### Assignment
Without any change, set down every record below.

══ Task material ══

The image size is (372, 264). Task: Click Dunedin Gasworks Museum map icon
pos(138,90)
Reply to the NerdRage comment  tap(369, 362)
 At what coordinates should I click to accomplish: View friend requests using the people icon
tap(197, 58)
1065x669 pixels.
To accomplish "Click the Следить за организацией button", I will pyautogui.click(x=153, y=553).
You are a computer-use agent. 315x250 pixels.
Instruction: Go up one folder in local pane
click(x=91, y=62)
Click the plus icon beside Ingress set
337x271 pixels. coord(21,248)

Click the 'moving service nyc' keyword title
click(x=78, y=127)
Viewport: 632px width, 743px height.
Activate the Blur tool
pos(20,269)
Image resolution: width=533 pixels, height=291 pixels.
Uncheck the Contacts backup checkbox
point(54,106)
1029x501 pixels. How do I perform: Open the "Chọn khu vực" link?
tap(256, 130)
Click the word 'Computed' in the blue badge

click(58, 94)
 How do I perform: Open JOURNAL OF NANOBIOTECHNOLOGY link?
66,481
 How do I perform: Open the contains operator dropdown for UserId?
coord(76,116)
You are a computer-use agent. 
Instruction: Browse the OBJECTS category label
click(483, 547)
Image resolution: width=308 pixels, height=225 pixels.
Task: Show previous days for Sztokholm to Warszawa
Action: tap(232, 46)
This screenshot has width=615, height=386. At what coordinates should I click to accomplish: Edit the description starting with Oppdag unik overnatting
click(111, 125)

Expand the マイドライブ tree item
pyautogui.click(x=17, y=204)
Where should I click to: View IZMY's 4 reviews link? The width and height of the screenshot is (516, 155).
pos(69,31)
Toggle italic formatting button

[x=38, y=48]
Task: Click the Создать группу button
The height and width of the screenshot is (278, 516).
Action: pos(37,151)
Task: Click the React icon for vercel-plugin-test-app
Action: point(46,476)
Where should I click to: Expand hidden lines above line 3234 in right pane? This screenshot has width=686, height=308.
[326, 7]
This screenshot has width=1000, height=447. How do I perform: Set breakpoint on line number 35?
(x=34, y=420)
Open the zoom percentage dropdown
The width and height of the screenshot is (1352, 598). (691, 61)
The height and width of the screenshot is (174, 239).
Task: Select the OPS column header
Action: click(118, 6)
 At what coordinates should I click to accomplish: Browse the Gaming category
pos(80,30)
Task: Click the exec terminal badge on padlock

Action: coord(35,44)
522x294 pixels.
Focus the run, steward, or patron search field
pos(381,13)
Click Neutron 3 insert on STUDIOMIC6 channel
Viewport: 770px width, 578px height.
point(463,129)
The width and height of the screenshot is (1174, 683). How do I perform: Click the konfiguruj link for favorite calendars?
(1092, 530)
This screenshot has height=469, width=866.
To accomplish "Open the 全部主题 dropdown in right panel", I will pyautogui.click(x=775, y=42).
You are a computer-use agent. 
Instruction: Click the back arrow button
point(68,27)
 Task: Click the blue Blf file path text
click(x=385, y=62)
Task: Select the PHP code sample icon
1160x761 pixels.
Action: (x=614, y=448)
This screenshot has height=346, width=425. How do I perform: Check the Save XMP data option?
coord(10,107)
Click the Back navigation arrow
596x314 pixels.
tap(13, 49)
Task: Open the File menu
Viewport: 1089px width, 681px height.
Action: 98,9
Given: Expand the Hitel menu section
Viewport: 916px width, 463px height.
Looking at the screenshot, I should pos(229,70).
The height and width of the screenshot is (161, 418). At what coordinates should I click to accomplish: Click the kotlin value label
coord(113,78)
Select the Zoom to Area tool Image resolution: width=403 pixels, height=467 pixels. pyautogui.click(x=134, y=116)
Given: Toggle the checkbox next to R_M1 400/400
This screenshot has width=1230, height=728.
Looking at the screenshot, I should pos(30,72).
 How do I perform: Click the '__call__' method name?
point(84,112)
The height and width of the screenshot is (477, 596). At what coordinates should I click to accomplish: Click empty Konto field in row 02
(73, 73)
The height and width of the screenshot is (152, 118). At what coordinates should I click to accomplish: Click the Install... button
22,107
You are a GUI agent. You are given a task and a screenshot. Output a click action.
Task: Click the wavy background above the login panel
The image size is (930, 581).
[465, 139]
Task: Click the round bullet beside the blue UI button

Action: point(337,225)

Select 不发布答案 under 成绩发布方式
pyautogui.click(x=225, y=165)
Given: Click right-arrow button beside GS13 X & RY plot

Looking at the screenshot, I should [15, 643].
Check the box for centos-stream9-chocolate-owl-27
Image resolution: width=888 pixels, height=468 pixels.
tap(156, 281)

═══

### Written solution
The image size is (372, 264). Task: Click Dunedin Gasworks Museum map icon
pos(138,90)
Reply to the NerdRage comment  tap(369, 362)
 At what coordinates should I click to accomplish: View friend requests using the people icon
tap(197, 58)
1065x669 pixels.
To accomplish "Click the Следить за организацией button", I will pyautogui.click(x=153, y=553).
You are a computer-use agent. 315x250 pixels.
Instruction: Go up one folder in local pane
click(x=91, y=62)
Click the plus icon beside Ingress set
337x271 pixels. coord(21,248)

Click the 'moving service nyc' keyword title
click(x=78, y=127)
Viewport: 632px width, 743px height.
Activate the Blur tool
pos(20,269)
Image resolution: width=533 pixels, height=291 pixels.
Uncheck the Contacts backup checkbox
point(54,106)
1029x501 pixels. How do I perform: Open the "Chọn khu vực" link?
tap(256, 130)
Click the word 'Computed' in the blue badge

click(58, 94)
 How do I perform: Open JOURNAL OF NANOBIOTECHNOLOGY link?
66,481
 How do I perform: Open the contains operator dropdown for UserId?
coord(76,116)
You are a computer-use agent. 
Instruction: Browse the OBJECTS category label
click(483, 547)
Image resolution: width=308 pixels, height=225 pixels.
Task: Show previous days for Sztokholm to Warszawa
Action: tap(232, 46)
This screenshot has width=615, height=386. At what coordinates should I click to accomplish: Edit the description starting with Oppdag unik overnatting
click(111, 125)

Expand the マイドライブ tree item
pyautogui.click(x=17, y=204)
Where should I click to: View IZMY's 4 reviews link? The width and height of the screenshot is (516, 155).
pos(69,31)
Toggle italic formatting button

[x=38, y=48]
Task: Click the Создать группу button
The height and width of the screenshot is (278, 516).
Action: pos(37,151)
Task: Click the React icon for vercel-plugin-test-app
Action: point(46,476)
Where should I click to: Expand hidden lines above line 3234 in right pane? This screenshot has width=686, height=308.
[326, 7]
This screenshot has width=1000, height=447. How do I perform: Set breakpoint on line number 35?
(x=34, y=420)
Open the zoom percentage dropdown
The width and height of the screenshot is (1352, 598). (691, 61)
The height and width of the screenshot is (174, 239).
Task: Select the OPS column header
Action: click(118, 6)
 At what coordinates should I click to accomplish: Browse the Gaming category
pos(80,30)
Task: Click the exec terminal badge on padlock

Action: coord(35,44)
522x294 pixels.
Focus the run, steward, or patron search field
pos(381,13)
Click Neutron 3 insert on STUDIOMIC6 channel
Viewport: 770px width, 578px height.
point(463,129)
The width and height of the screenshot is (1174, 683). How do I perform: Click the konfiguruj link for favorite calendars?
(1092, 530)
This screenshot has height=469, width=866.
To accomplish "Open the 全部主题 dropdown in right panel", I will pyautogui.click(x=775, y=42).
You are a computer-use agent. 
Instruction: Click the back arrow button
point(68,27)
 Task: Click the blue Blf file path text
click(x=385, y=62)
Task: Select the PHP code sample icon
1160x761 pixels.
Action: (x=614, y=448)
This screenshot has height=346, width=425. How do I perform: Check the Save XMP data option?
coord(10,107)
Click the Back navigation arrow
596x314 pixels.
tap(13, 49)
Task: Open the File menu
Viewport: 1089px width, 681px height.
Action: 98,9
Given: Expand the Hitel menu section
Viewport: 916px width, 463px height.
Looking at the screenshot, I should pos(229,70).
The height and width of the screenshot is (161, 418). At what coordinates should I click to accomplish: Click the kotlin value label
coord(113,78)
Select the Zoom to Area tool Image resolution: width=403 pixels, height=467 pixels. pyautogui.click(x=134, y=116)
Given: Toggle the checkbox next to R_M1 400/400
This screenshot has width=1230, height=728.
Looking at the screenshot, I should pos(30,72).
 How do I perform: Click the '__call__' method name?
point(84,112)
The height and width of the screenshot is (477, 596). At what coordinates should I click to accomplish: Click empty Konto field in row 02
(73, 73)
The height and width of the screenshot is (152, 118). At what coordinates should I click to accomplish: Click the Install... button
22,107
You are a GUI agent. You are given a task and a screenshot. Output a click action.
Task: Click the wavy background above the login panel
The image size is (930, 581).
[465, 139]
Task: Click the round bullet beside the blue UI button

Action: point(337,225)

Select 不发布答案 under 成绩发布方式
pyautogui.click(x=225, y=165)
Given: Click right-arrow button beside GS13 X & RY plot

Looking at the screenshot, I should [15, 643].
Check the box for centos-stream9-chocolate-owl-27
Image resolution: width=888 pixels, height=468 pixels.
tap(156, 281)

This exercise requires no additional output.